Prawo i Sprawiedliwość w Grudziądzu nie jest jednomyślne. Iskrzy między jego członkami
Miasto jeszcze działa
Zgodnie z prawem zarząd komisaryczny na okres do 2 lat może wprowadzić premier. Taka decyzja oznacza zawieszenie działalności rady miejskiej i prezydenta. Przepisy dotyczące samorządu stanowią, że powodem wprowadzenia komisarza jest „przedłużający się brak skuteczności w wykonywaniu zadań publicznych przez organy”.
Radni PO stoją na stanowisku, że nie ma obecnie przesłanek do tego, aby Grudziądzem miał zacząć rządzić komisarzem.
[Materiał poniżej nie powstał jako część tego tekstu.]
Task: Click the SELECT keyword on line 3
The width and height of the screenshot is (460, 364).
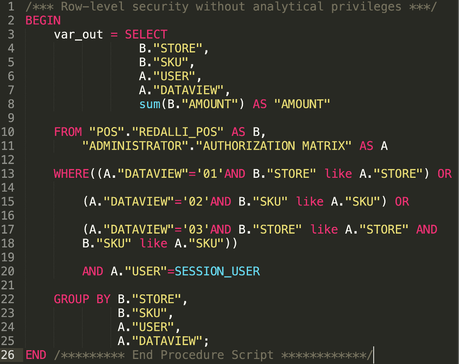Action: coord(146,35)
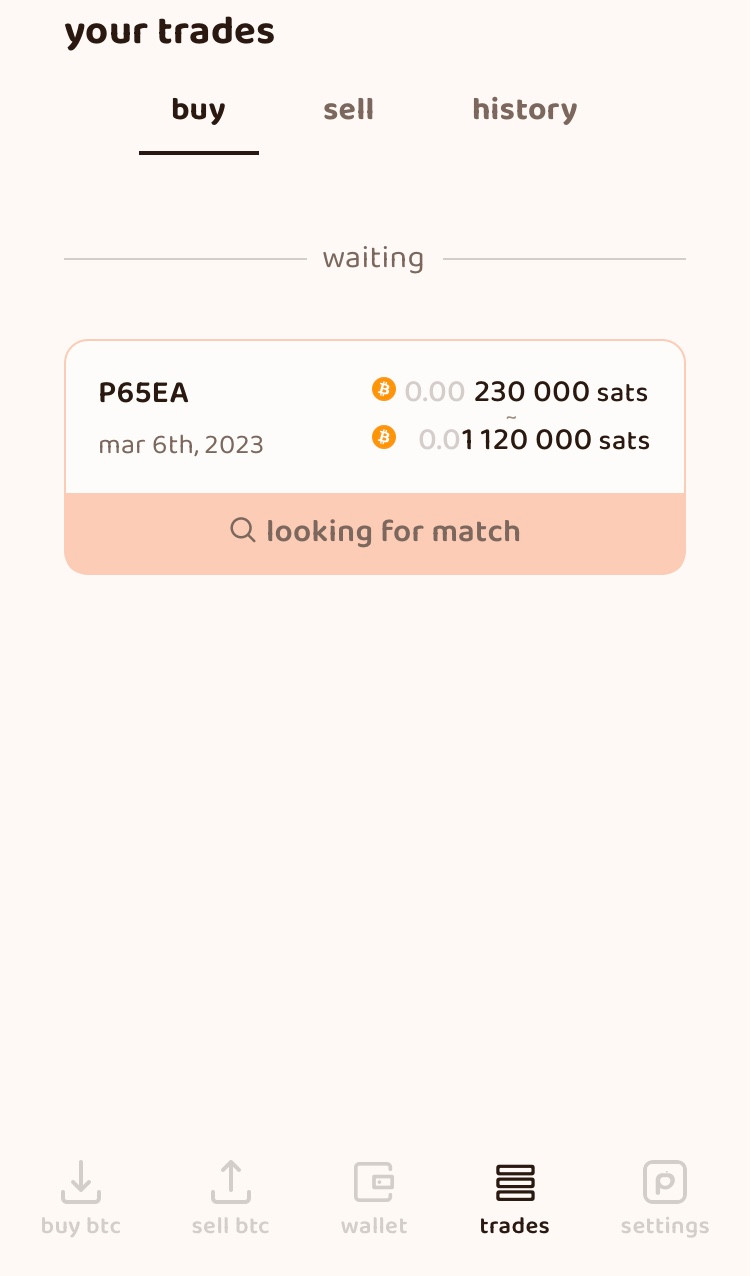Open offer P65EA by its ID

pos(144,393)
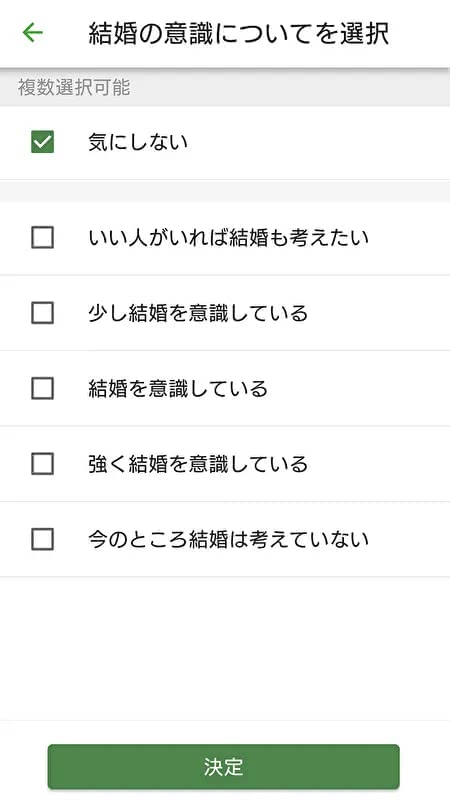Check the box beside 結婚を意識している
Viewport: 450px width, 800px height.
tap(42, 389)
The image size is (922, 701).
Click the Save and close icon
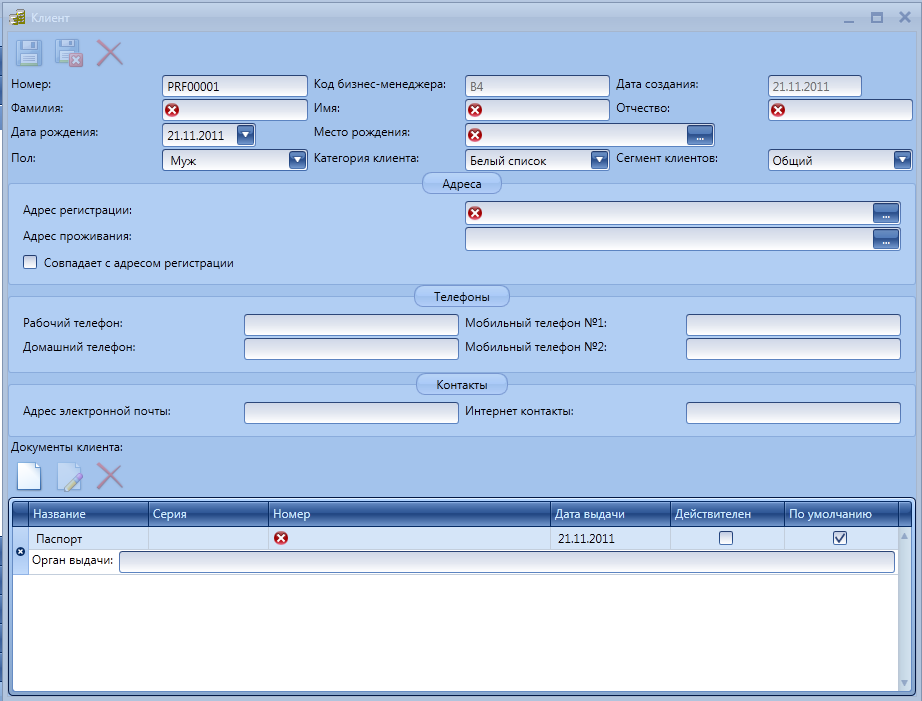pyautogui.click(x=68, y=53)
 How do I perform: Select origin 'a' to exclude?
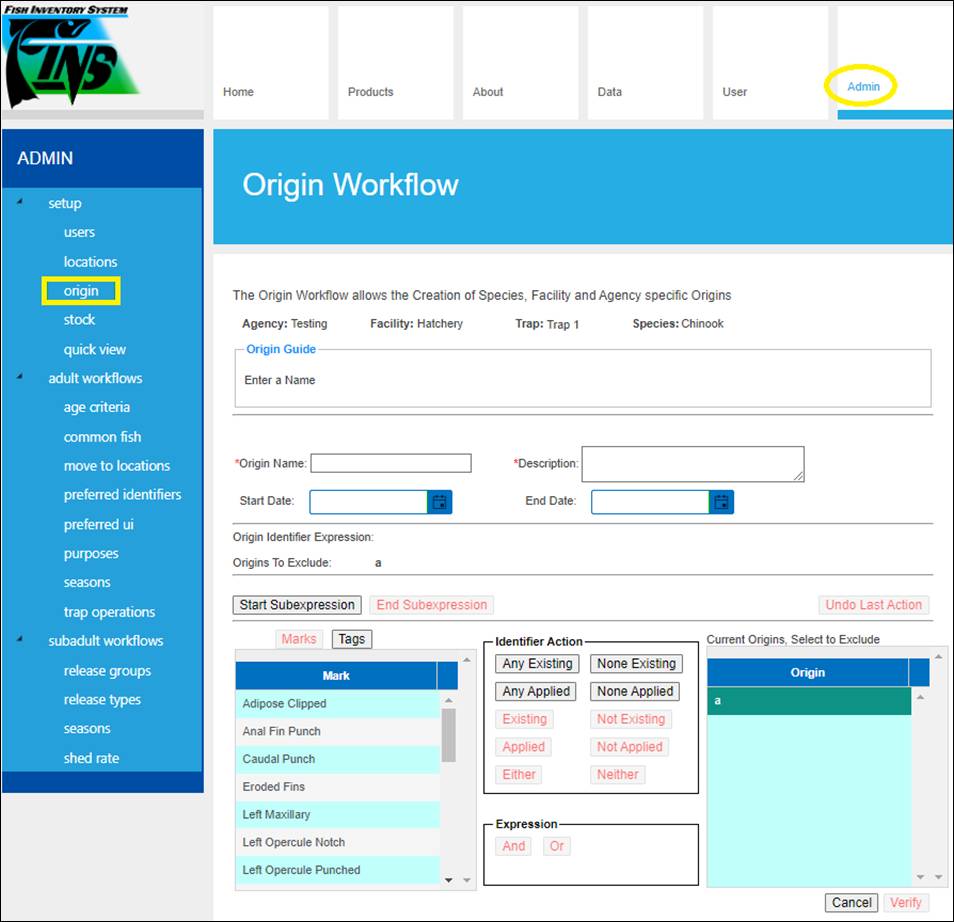[808, 701]
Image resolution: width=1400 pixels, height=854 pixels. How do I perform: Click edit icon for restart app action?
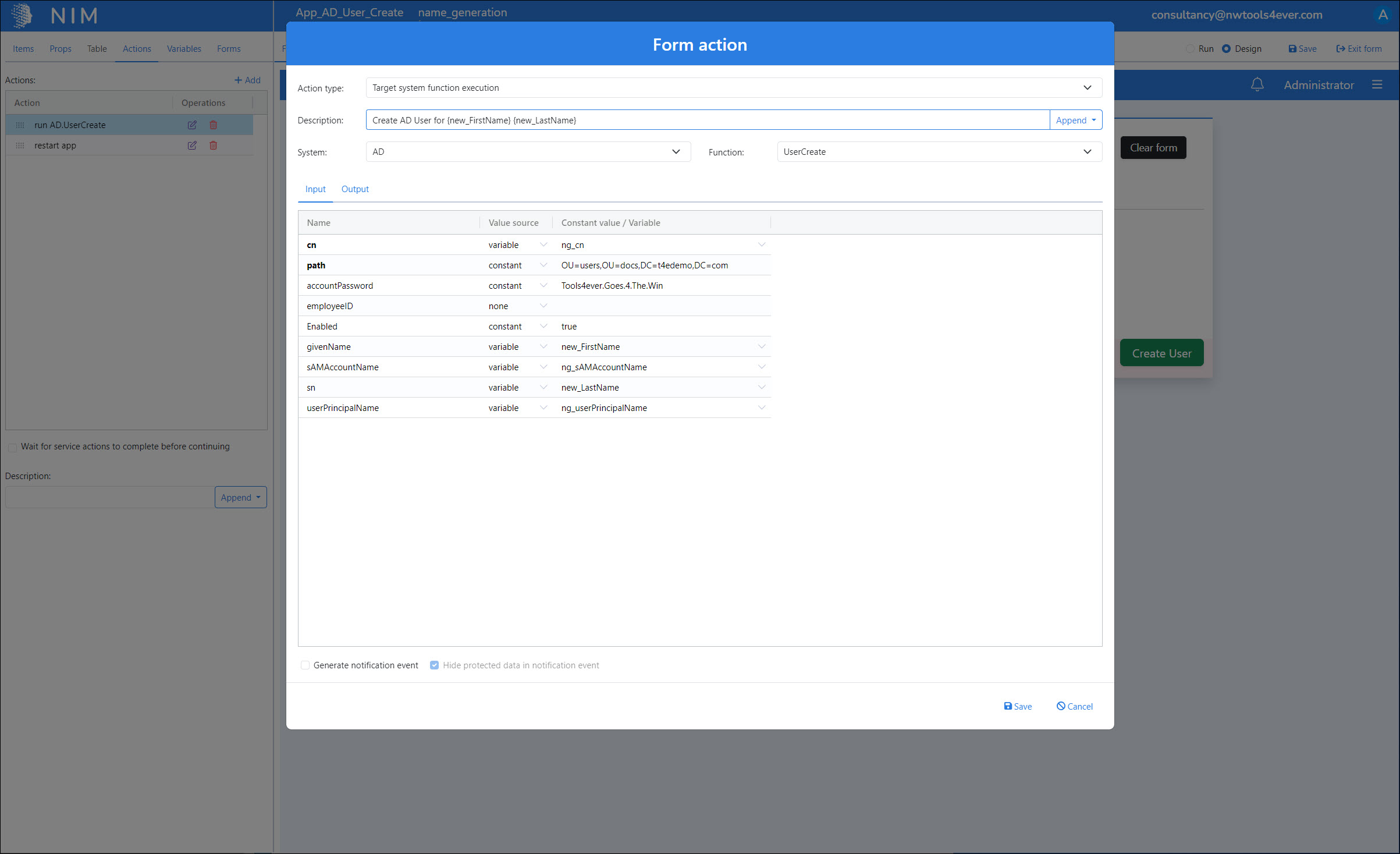[192, 146]
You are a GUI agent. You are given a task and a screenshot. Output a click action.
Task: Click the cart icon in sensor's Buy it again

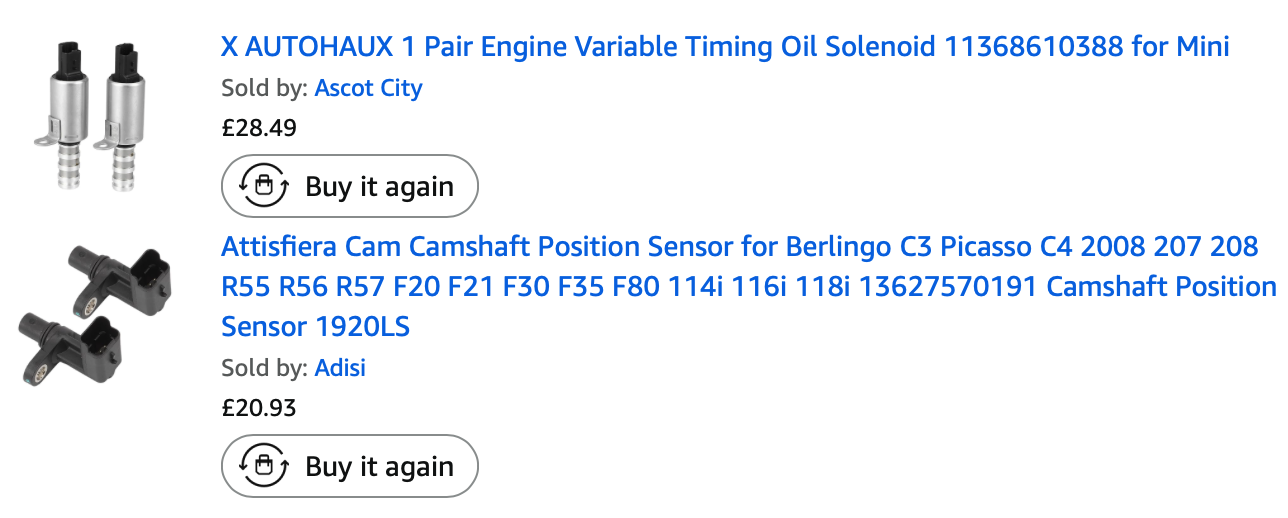[263, 466]
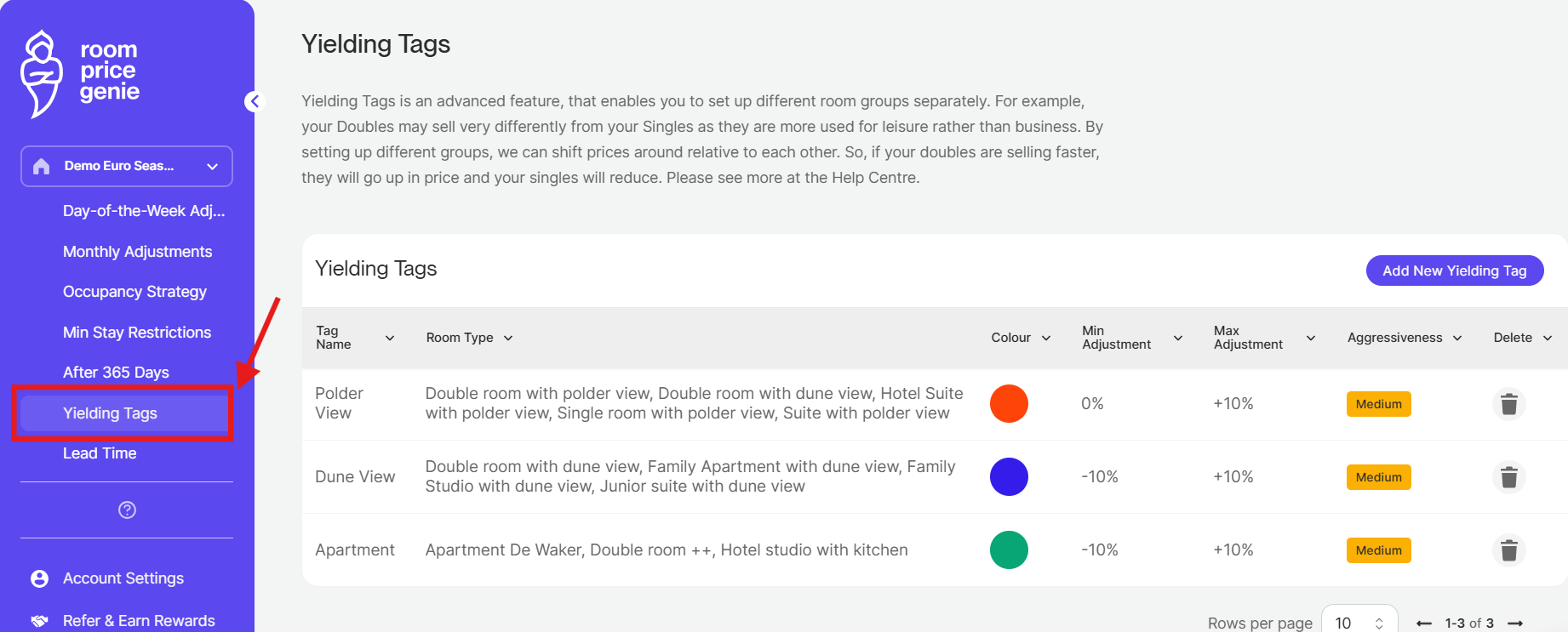Click the orange Polder View colour swatch
Screen dimensions: 1568x632
[1009, 404]
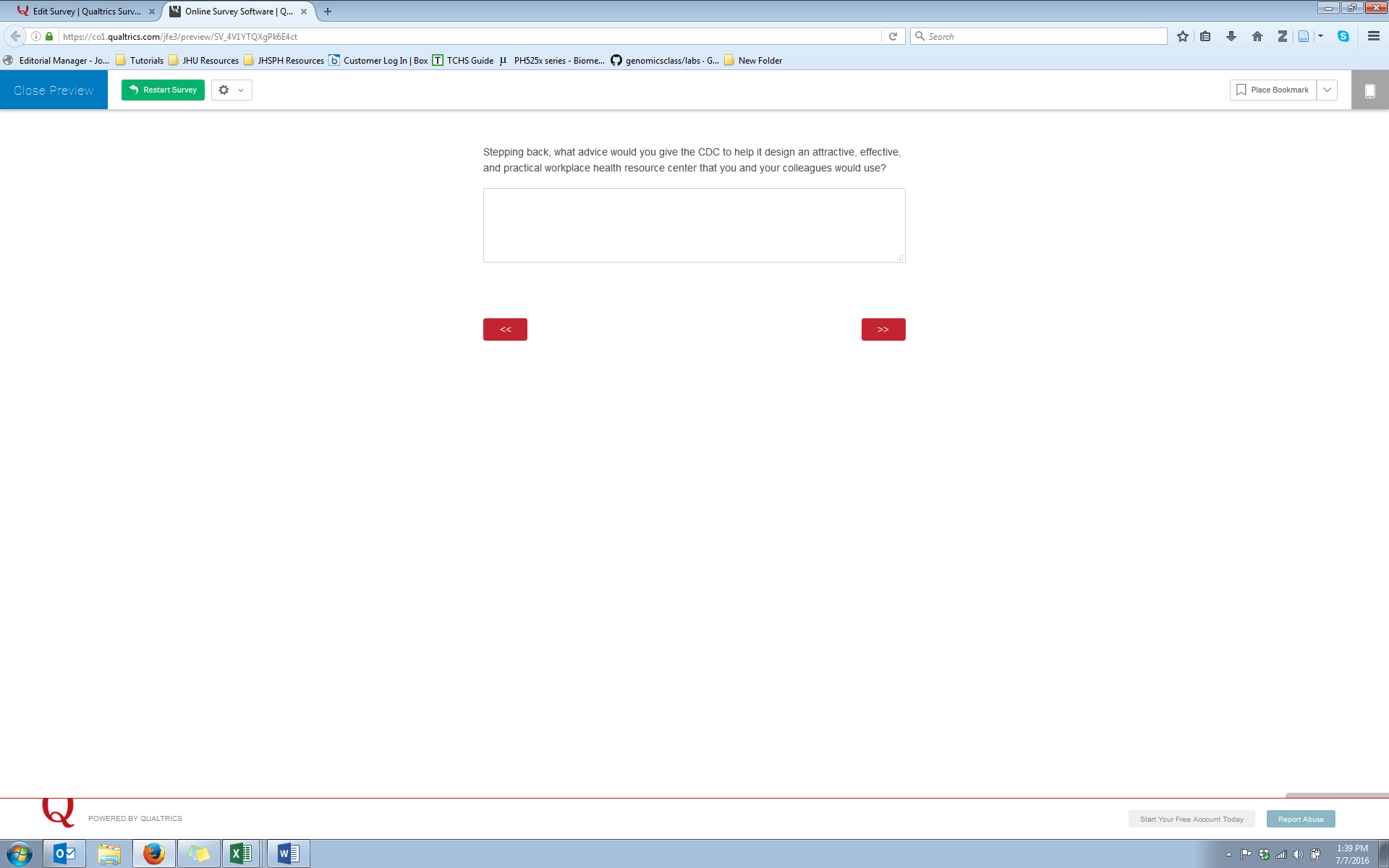
Task: Open Firefox downloads arrow icon
Action: pyautogui.click(x=1231, y=36)
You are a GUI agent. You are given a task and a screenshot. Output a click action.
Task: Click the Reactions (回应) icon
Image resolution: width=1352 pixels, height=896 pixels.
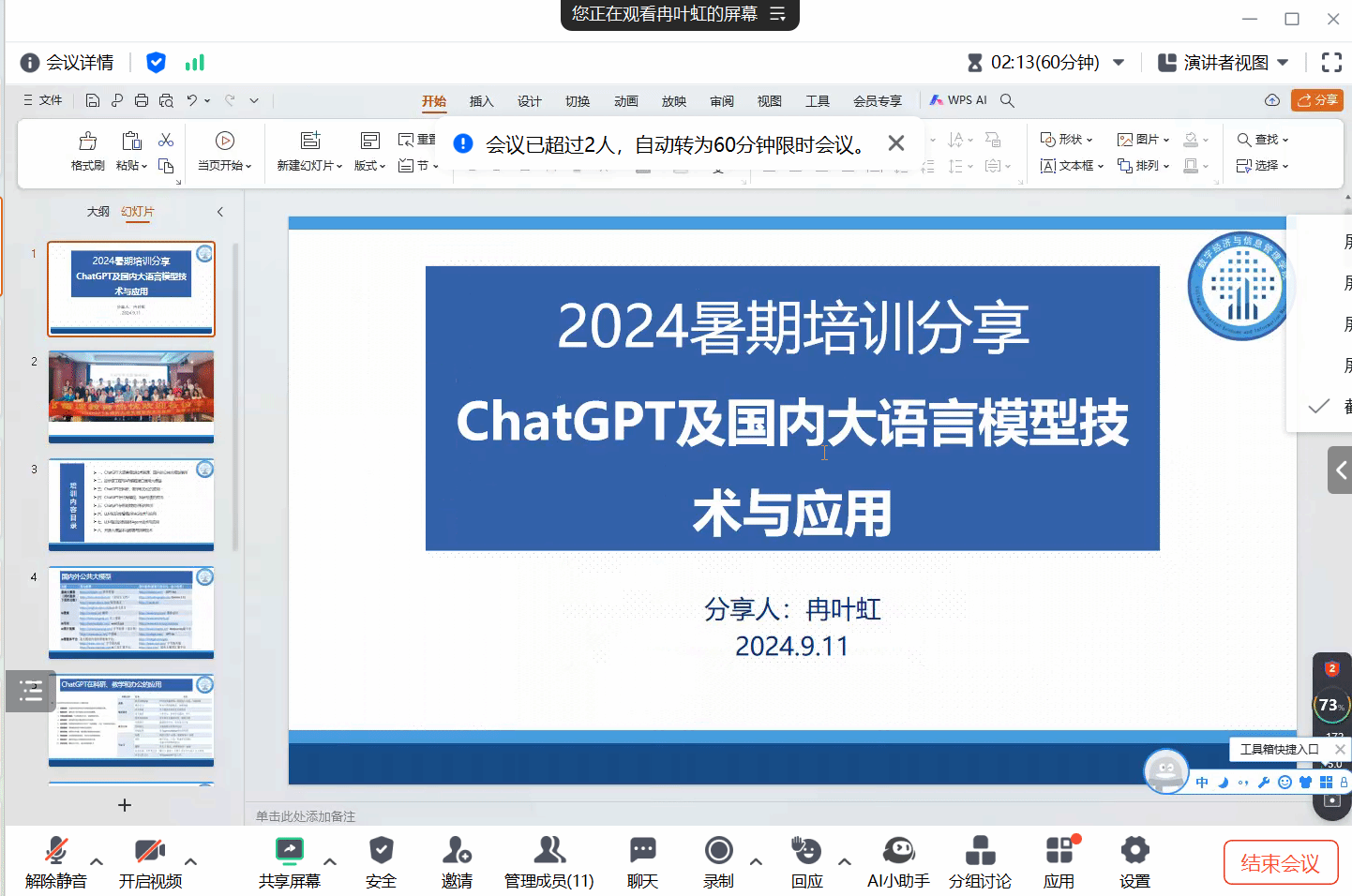pyautogui.click(x=806, y=851)
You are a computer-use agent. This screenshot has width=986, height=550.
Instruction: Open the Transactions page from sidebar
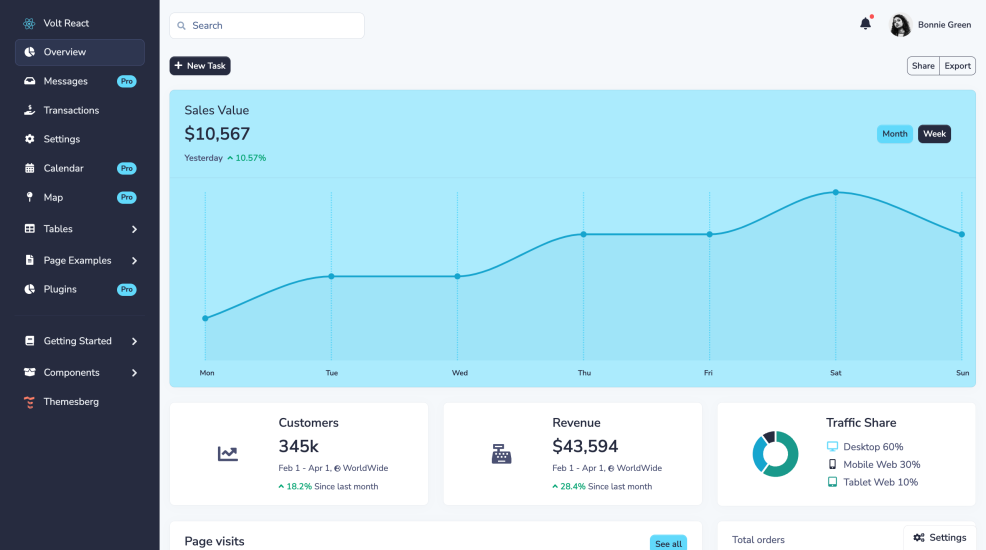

- Jedynym beneficjentem zarządu komisarycznego będzie PiS - podkreślił Szymon Gurbin.
Kto odpowie?
Przypomnijmy dla porządku: szpital ma dług, który wynosi ok. 500 mln zł, z tego powodu przynosi ogromne straty, które obciążają samorząd. Miasto przestaje finansowo to wytrzymywać - konieczne są cięcia wydatków bieżących i inwestycyjnych. Jak na razie z tego powodu konsekwencje personalne ponieśli jedynie były dyrektor szpitala Marek Nowak i jego zastępca ds. ekonomicznych.
Przedstawicielom ratusza odpowiedzialnym za nadzór nad szpitalem do tej pory włos z głowy nie spadł. Czy będą zatem ruchy kadrowe?
- To są decyzje personalne prezydenta, więc nie chcemy nic mu sugerować. Jesteśmy jednak przekonani, że prezydent takie decyzje podejmie - powiedział Michał Czepek, przewodniczący klubu PO.
- W mojej ocenie nadzór ratusza nad szpitalem nie był do końca odpowiedni - uzupełnił Maciej Glamowski.
Radny Wiśniewski: - Oni do tego doprowadzili!
Rajcy PO stoją na stanowisku, że sytuacja miasta i szpitala jest bardzo trudna, ale nie „bez wyjścia”. Ich zdaniem rozwiązanie problemu wymaga reform w samej lecznicy, jak i pozyskania wsparcia finansowego z zewnątrz, np. od marszałka województwa czy instytucji centralnych. Chodzi o restrukturyzację zadłużenia szpitala, tak aby jego spłata była mniej uciążliwa dla lecznicy.
Andrzej Wiśniewski, radny klubu Prawo i Sprawiedliwość skomentował „Pomorskiej”: - Radni Platformy Obywatelskiej mają swój ogromny udział w doprowadzeniu miasta na skraj przepaści. Przez lata byli głusi na apele opozycji i udawali, że wszystko jest w porządku. Zarząd komisaryczny jest jedyną szansą na uniknięcie całkowitej zapaści.